** Assignment **
An acceptable answer contains every record below, unchanged, and no pictures.
[[ Extracted information, beginning ]]
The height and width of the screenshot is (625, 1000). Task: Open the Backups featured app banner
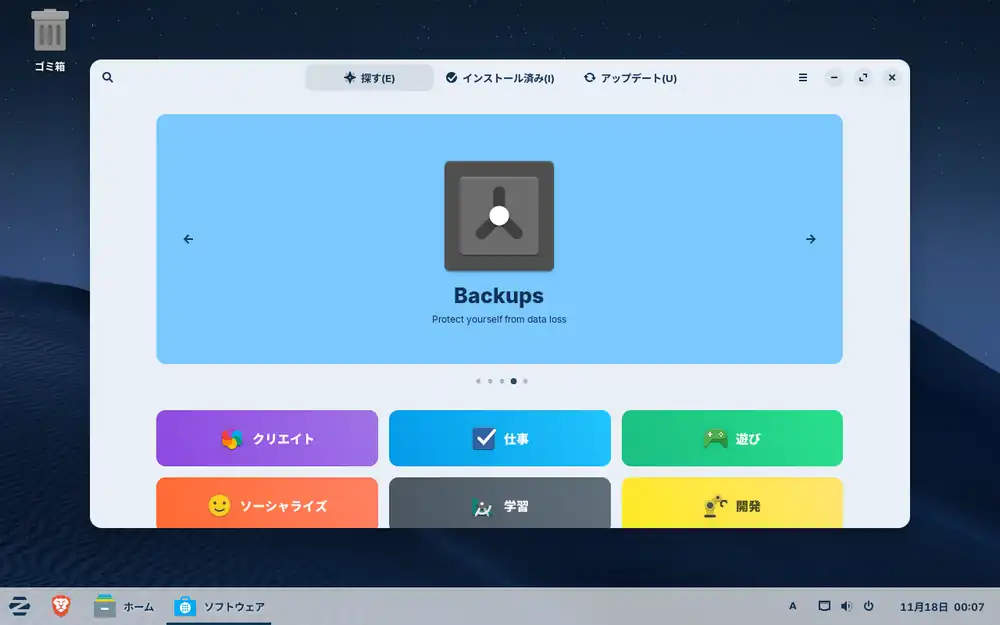[x=499, y=239]
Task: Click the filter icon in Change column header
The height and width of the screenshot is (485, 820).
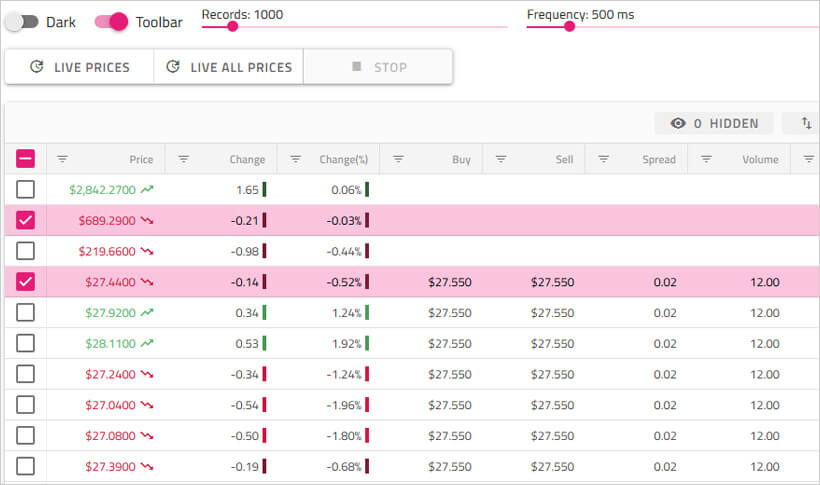Action: [183, 159]
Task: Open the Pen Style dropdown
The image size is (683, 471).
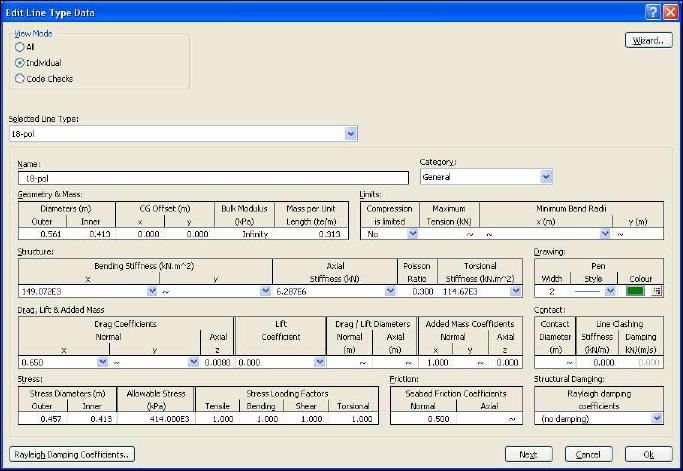Action: coord(608,291)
[[ Extracted information, end ]]
** Solution to this exercise **
The height and width of the screenshot is (625, 1000). Task: Open the Backups featured app banner
[x=499, y=239]
Task: Click the filter icon in Change column header
The height and width of the screenshot is (485, 820).
Action: [183, 159]
Task: Open the Pen Style dropdown
The image size is (683, 471).
Action: coord(608,291)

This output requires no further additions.